Oracle Scratchpad

July 24, 2015

Subquery Factoring (9)

Filed under: CBO,Oracle,Subquery Factoring,Tuning — Jonathan Lewis @ 12:34 pm BST Jul 24,2015

Several years go (eight to be precise) I wrote a note suggesting that Oracle will not materialize a factored subquery unless it is used at least twice in the main query. I based this conclusion on a logical argument about the cost of creating and using a factored subquery and, at the time, I left it at that. A couple of years ago I came across an example where even with two uses of a factored subquery Oracle still didn’t materialize even though the cost of doing so would reduce the cost of the query – but I never got around to writing up the example, so here it is:

rem
rem     Script:         subq_factor_materialize.sql
rem     Author:         Jonathan Lewis
rem     Dated:          Feb 2013
rem

create table t1
as
select
        object_id, data_object_id, created, object_name, rpad('x',1000) padding
from
        all_objects
where
        rownum <= 10000
;

exec dbms_stats.gather_table_stats(user,'T1')

explain plan for
with gen as (
        select /*+ materialize */ object_id, object_name from t1
)
select
        g1.object_name,
        g2.object_name
from
        gen g1,
        gen g2
where
        g2.object_id = g1.object_id
;

select * from table(dbms_xplan.display);

You’ll notice that my original table has very wide rows, but my factored subquery selects a “narrow” subset of those rows. My target is to have an example where doing a tablescan is very expensive but the temporary table holding the extracted data is much smaller and cheaper to scan.

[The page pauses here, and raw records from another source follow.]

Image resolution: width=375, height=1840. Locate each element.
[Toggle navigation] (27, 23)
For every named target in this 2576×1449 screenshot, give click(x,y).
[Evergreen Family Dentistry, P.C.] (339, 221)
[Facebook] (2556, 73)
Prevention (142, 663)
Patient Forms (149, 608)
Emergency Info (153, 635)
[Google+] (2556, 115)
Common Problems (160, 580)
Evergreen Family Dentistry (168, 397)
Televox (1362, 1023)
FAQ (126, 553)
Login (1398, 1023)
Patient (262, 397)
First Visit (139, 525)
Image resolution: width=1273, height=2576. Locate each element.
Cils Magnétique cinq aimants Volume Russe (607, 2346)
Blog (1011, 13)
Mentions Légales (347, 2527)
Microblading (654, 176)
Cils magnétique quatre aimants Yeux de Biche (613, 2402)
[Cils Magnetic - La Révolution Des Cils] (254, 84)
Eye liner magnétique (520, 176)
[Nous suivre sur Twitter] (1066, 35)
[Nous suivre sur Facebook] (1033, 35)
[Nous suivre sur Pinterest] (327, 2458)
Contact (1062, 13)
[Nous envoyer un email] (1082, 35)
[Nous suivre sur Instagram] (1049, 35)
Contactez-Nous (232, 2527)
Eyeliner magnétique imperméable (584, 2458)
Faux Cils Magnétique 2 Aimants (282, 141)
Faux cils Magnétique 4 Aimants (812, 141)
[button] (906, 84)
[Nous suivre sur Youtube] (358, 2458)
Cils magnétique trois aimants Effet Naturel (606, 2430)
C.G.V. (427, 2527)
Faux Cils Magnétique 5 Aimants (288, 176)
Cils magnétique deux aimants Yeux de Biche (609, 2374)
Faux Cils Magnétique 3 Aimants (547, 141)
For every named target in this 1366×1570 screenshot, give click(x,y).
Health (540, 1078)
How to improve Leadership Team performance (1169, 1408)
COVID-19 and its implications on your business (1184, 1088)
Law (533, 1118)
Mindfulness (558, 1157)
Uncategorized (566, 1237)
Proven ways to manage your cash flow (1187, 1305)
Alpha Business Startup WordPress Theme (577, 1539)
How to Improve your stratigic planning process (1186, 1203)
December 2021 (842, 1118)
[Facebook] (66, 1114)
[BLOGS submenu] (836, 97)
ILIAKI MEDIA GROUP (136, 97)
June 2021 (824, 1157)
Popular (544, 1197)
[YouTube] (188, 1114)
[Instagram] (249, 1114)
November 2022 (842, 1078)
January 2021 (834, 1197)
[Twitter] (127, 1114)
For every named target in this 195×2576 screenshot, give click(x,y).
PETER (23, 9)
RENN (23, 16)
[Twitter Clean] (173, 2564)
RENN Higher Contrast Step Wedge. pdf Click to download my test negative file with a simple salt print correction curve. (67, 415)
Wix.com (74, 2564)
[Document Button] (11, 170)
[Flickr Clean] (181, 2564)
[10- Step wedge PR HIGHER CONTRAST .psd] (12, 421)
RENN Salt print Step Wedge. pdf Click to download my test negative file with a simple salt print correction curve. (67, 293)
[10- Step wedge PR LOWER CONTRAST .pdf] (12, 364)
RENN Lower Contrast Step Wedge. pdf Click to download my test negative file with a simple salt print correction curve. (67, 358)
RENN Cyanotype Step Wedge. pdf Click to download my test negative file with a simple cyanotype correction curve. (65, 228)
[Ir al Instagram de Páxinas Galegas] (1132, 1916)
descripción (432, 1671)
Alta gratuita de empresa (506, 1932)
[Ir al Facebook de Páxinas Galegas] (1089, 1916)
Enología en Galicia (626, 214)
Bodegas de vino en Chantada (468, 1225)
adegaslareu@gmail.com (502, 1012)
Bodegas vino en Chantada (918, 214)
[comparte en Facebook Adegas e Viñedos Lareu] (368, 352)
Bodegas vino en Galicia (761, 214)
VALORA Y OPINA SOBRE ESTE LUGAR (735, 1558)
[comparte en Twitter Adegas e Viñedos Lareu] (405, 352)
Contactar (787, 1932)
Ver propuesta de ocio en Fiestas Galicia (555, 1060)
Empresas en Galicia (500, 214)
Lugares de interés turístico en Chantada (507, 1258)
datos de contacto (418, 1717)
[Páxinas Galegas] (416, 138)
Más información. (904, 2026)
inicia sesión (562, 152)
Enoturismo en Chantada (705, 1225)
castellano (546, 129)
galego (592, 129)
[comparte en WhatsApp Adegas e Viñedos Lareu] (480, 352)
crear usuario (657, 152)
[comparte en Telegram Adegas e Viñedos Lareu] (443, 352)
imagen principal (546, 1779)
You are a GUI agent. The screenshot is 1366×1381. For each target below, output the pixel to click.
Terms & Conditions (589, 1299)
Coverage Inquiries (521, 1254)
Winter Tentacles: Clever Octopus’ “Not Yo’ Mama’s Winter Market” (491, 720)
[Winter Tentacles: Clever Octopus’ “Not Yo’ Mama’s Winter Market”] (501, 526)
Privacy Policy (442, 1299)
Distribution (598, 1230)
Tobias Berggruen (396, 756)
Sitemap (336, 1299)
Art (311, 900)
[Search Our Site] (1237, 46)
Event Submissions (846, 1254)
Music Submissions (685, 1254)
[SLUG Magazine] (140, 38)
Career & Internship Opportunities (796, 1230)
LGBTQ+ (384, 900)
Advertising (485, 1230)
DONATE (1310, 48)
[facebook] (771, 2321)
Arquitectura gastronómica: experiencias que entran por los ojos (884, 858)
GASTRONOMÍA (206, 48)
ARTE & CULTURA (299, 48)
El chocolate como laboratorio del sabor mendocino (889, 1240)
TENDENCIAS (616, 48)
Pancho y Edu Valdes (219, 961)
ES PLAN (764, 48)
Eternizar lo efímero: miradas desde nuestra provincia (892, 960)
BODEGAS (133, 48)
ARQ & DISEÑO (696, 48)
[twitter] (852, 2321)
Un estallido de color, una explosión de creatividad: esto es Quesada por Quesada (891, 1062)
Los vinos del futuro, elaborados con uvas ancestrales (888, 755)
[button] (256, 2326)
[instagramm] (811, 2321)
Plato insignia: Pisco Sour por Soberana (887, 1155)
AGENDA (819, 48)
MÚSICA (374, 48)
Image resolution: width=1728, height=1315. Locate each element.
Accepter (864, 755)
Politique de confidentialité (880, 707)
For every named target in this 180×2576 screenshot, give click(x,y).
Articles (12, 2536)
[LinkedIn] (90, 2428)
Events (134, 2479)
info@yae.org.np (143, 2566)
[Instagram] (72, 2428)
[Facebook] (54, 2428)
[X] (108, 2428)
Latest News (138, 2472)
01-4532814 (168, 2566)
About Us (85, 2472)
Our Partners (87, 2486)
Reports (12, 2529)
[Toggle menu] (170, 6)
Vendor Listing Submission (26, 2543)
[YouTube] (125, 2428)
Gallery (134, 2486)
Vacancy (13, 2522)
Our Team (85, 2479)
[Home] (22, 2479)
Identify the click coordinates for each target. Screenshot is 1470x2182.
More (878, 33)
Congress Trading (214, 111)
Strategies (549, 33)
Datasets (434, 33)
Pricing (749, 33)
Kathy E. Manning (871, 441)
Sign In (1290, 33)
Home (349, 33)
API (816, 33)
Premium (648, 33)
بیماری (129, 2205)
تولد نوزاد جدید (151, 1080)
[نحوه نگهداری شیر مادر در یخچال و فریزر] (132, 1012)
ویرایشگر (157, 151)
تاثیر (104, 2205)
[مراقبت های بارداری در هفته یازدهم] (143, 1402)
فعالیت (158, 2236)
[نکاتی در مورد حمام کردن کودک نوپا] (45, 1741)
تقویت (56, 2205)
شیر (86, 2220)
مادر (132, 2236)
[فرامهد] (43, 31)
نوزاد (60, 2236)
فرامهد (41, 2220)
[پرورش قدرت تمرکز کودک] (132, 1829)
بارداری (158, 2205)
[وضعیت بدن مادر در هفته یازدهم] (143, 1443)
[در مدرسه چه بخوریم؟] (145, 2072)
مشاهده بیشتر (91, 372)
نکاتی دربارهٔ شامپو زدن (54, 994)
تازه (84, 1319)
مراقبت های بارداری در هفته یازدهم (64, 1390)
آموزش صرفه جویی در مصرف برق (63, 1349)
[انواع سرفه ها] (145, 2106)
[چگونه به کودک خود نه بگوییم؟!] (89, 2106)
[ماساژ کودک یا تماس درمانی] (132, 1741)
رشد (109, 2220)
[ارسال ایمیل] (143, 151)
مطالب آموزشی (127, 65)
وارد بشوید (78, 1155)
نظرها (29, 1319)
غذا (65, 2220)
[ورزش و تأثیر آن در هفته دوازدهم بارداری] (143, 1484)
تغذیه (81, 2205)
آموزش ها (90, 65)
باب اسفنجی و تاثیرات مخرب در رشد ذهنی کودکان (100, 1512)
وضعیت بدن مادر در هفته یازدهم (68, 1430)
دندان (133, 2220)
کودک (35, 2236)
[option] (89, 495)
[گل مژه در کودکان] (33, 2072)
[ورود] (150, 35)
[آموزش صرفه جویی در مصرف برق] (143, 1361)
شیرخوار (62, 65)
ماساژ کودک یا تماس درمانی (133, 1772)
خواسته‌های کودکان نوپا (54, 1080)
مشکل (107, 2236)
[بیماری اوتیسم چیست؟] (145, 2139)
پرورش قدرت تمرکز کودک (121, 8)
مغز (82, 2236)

I’ve included a materialize hint in the SQL above, but you need to run the code twice, once with, and once without the hint. Here are the two plans – unhinted first:


==============================
Unhinted - doesn't materialize
==============================

---------------------------------------------------------------------------
| Id  | Operation          | Name | Rows  | Bytes | Cost (%CPU)| Time     |
---------------------------------------------------------------------------
|   0 | SELECT STATEMENT   |      | 10000 |   468K|   428   (2)| 00:00:03 |
|*  1 |  HASH JOIN         |      | 10000 |   468K|   428   (2)| 00:00:03 |
|   2 |   TABLE ACCESS FULL| T1   | 10000 |   234K|   214   (2)| 00:00:02 |
|   3 |   TABLE ACCESS FULL| T1   | 10000 |   234K|   214   (2)| 00:00:02 |
---------------------------------------------------------------------------

==================================
Hinted to materialize - lower cost
==================================

--------------------------------------------------------------------------------------------------------- 
| Id  | Operation                  | Name                       | Rows  | Bytes | Cost (%CPU)| Time     |
--------------------------------------------------------------------------------------------------------- 
|   0 | SELECT STATEMENT           |                            | 10000 |   585K|   227   (2)| 00:00:02 |
|   1 |  TEMP TABLE TRANSFORMATION |                            |       |       |            |          |
|   2 |   LOAD AS SELECT           | SYS_TEMP_0FD9D6664_9DAAEB7 |       |       |            |          | 
|   3 |    TABLE ACCESS FULL       | T1                         | 10000 |   234K|   214   (2)| 00:00:02 | 
|*  4 |   HASH JOIN                |                            | 10000 |   585K|    13   (8)| 00:00:01 | 
|   5 |    VIEW                    |                            | 10000 |   292K|     6   (0)| 00:00:01 | 
|   6 |     TABLE ACCESS FULL      | SYS_TEMP_0FD9D6664_9DAAEB7 | 10000 |   234K|     6   (0)| 00:00:01 | 
|   7 |    VIEW                    |                            | 10000 |   292K|     6   (0)| 00:00:01 | 
|   8 |     TABLE ACCESS FULL      | SYS_TEMP_0FD9D6664_9DAAEB7 | 10000 |   234K|     6   (0)| 00:00:01 |
---------------------------------------------------------------------------------------------------------

Clearly the optimizer isn’t considering the costs involved.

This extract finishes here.